Сомов наклонился вперед и прижал голову Мэри к своей груди. Пряхина моментально оттолкнула его. Сорвала полотенце и бросила в лицо.
— Оботрись сначала, простофиля! Сухой мокрого не разумеет. А я, как ты понимаешь, пошла.
Дверь — хлоп!
Надо ли комментировать с какой скоростью Сомов сделал себя сухим?
…Мэри в самом начале обнимала его с яростью и жаждой обладания. Совсем недолго — лишь несколько мгновений, но вкладывала в объятие всю силу. Ей как будто требовалось подтвердить для самой себя: да, сейчас рядом лежит мое имущество, качественное, полезное, горячее имущество, а не что-нибудь иное. Впрочем, он не возражал. Это было приятно.
Потом обожаемая всегда отталкивала его и откидывалась на подушки, закрыв глаза. Сейчас — как и всегда. Сомов давным-давно научился воспринимать это ее движение как приказ: «Работай!». Сначала не понимал. Пытался получить удовольствие одновременно с ней. Постепенно, путем проб и ошибок, дошел до ясного понимания — так нельзя. Мэри отродясь не бывала горяча. Ее желание требуется ловить и хорошенько «оформлять», иначе оно будет безвозвратно потеряно. Так тоже случалось… Она не лгала, не кокетничала и не капризничала, что пожалуй, стало самым большим откровением для Сомова. Оказывается, в постели она не умеет лгать, кокетничать и капризничать! В постели она уязвима и беззащитна. Обожаемая действительно нуждается в очень долгой, терпеливой и… как бы получше выразиться? наверное, технологичной «доводке». Все иные модели получения удовольствия от секса удавались один раз на двадцать.
Сомов честно и с немалым наслаждением уподоблялся каком-нибудь настырному геологу. Где эта проклятая жила! Здесь? Нет. Здесь? Нет. Может быть, здесь? Да, кажется… ээ… да-да-да-да… ой! под землю ушла, мерзавка. Еще разочек, левее… еще левее… Есть! Она, родимая!
И Мэри вздрагивала, закусывала губу, хватала его за плечи, показывая: точно, она! Давай, Димочка, давай, рыбка!
Она никогда не кричала, не стонала, не шипела и не ойкала в постели. А когда очень хотела сделать что-либо подобное, кусала себе губы и все-таки удерживалась.
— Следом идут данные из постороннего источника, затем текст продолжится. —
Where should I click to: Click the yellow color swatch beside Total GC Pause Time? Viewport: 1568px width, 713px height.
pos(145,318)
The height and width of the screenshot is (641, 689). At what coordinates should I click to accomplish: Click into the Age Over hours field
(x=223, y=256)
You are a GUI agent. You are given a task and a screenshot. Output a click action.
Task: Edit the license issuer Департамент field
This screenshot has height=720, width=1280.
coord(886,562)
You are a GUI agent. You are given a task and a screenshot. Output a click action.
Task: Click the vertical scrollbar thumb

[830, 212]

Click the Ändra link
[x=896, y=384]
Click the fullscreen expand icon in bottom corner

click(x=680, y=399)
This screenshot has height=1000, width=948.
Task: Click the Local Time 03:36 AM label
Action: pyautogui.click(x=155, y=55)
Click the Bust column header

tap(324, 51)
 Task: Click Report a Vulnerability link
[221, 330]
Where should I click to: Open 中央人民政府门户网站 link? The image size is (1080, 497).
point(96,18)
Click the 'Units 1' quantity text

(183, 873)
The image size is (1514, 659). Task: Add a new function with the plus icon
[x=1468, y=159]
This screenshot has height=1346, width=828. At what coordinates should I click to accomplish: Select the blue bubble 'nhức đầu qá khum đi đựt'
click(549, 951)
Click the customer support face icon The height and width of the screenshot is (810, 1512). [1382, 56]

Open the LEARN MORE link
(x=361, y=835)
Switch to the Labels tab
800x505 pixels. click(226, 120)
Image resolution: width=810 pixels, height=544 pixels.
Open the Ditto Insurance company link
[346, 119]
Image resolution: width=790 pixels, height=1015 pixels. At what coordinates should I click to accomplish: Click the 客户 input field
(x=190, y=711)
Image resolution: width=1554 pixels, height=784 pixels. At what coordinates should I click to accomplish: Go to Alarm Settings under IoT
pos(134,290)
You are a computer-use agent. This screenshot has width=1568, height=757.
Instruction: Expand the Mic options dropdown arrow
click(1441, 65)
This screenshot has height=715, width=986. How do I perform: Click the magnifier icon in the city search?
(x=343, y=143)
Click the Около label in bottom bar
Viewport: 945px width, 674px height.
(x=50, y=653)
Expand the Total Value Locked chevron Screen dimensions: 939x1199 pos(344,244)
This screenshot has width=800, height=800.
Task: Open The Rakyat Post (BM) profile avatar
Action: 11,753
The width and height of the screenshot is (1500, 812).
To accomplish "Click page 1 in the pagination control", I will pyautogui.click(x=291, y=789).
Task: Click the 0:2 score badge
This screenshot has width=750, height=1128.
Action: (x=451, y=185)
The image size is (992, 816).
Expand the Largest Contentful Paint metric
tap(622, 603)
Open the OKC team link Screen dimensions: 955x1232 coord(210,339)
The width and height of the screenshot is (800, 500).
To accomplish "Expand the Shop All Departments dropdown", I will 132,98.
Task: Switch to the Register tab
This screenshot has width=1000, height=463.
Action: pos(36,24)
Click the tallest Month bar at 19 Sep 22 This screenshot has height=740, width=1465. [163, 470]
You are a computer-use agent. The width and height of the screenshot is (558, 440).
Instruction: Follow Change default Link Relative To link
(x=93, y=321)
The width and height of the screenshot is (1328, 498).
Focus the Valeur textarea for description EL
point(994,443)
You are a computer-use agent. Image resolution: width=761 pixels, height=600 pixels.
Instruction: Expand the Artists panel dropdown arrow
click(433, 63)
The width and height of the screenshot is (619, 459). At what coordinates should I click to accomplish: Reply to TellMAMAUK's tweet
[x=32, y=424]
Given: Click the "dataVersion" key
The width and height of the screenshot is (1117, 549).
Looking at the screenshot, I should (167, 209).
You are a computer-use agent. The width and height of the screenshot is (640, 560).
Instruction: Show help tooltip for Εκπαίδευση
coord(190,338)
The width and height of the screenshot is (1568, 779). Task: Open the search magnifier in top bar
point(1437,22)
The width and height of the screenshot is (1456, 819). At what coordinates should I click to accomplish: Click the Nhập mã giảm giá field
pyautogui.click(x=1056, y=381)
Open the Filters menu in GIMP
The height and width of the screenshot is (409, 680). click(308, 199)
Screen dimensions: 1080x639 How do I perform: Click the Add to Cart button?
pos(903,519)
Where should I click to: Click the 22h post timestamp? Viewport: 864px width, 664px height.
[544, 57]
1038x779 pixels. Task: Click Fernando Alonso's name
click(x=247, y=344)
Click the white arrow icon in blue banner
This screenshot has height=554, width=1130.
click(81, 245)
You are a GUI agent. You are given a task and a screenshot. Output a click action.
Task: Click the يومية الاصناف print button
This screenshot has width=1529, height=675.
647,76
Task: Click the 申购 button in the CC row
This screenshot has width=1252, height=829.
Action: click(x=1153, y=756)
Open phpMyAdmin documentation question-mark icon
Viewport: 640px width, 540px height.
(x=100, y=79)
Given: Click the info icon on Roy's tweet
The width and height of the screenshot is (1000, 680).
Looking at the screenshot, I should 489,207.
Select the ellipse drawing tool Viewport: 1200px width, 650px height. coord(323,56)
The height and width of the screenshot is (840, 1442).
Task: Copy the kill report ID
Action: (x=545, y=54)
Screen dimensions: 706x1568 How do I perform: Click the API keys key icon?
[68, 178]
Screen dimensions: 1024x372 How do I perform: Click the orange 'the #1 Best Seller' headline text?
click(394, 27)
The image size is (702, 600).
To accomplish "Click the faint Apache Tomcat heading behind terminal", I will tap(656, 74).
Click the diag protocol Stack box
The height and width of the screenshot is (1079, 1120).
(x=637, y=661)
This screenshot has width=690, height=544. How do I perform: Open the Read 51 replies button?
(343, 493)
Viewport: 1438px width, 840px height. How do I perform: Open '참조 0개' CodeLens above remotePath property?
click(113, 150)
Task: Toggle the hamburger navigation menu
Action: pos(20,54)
Пряхина не любила показывать, будто она получает от него хоть самую малость. «Секс для здоровья, милый, больше ничего у нас нет». Сомов знал: правды тут меньше половины, но ему удобнее было подыграть, а не устраивать дискуссию. Он сам никогда не испытывал желания пошуметь, занимаясь любовью. Ни единого раза. Дмитрию не требовалось питаться собственными губами… Напротив, иногда, собираясь сделать приятное обожаемой, он занимался добросовестной имитацией: тоненько постанывал или усердно сопел. Ей нравилось. Конечно. И не могло не понравиться. Обожаемая так хотела, чтобы он тоже терял над собой контроль и расстегивал ремешки лат… А Сомову нетрудно было сделать вид, словно так оно и есть. Сегодня он тоже подарил ей, кажется, весьма эффектное ритмичное оханье.
— Сейчас! — шепнула она.
И Сомов соединился с обожаемой.
Невозможно угадать момент, слиться в одно до самого конца и завершить композицию дуэтом. У них с Мэри, во всяком случае, ни разу не получалось. С другими женщинами — сколько угодно. А вот Пряхину требовалось обязательно пропустить вперед…
На несколько секунд Мэри забывает все на свете. На несколько секунд она как маленький зверек, выглянувший из норы и почувствовавший великолепие мира. На несколько секунд она оставляет все свои защитные сооружения ради мимолетного счастья. Младенец в такие моменты защищеннее, чем она.
Именно ради таких моментов Сомов не оставляет Мэри, терпит ее капризы, принимает ее правила игры. Потому что эта сильная и красивая женщина оказывается его имуществом. Его вещью, его рабой, его инструментом… неважно. Чувство обладания играло в нем самыми разными оттенками и всегда бывало необыкновенно сильным. Только оно и стоило такой возни. Зато оно ее точно стоило…
Когда обожаемая сошла с пика, она еще минуту может быть, или две, была наполнена нерасчетливой благодарностью. И сделала все необходимое для его удовольствия. Как всегда. Такова сложная формула их соития, проверенная, впрочем, временем и опытом, а потому весьма надежная. Хоть гарантийное обязательство выписывай… Завершающее наслаждение неизменно оценивалось Сомовым как мелкий бонус к удовлетворенному инстинкту обладания. Конечно, обожаемой знать о подобной диалектике не следовало… Он старался не дать ей ни единого шанса случайно понять всю изощренность их двойственной монограммы.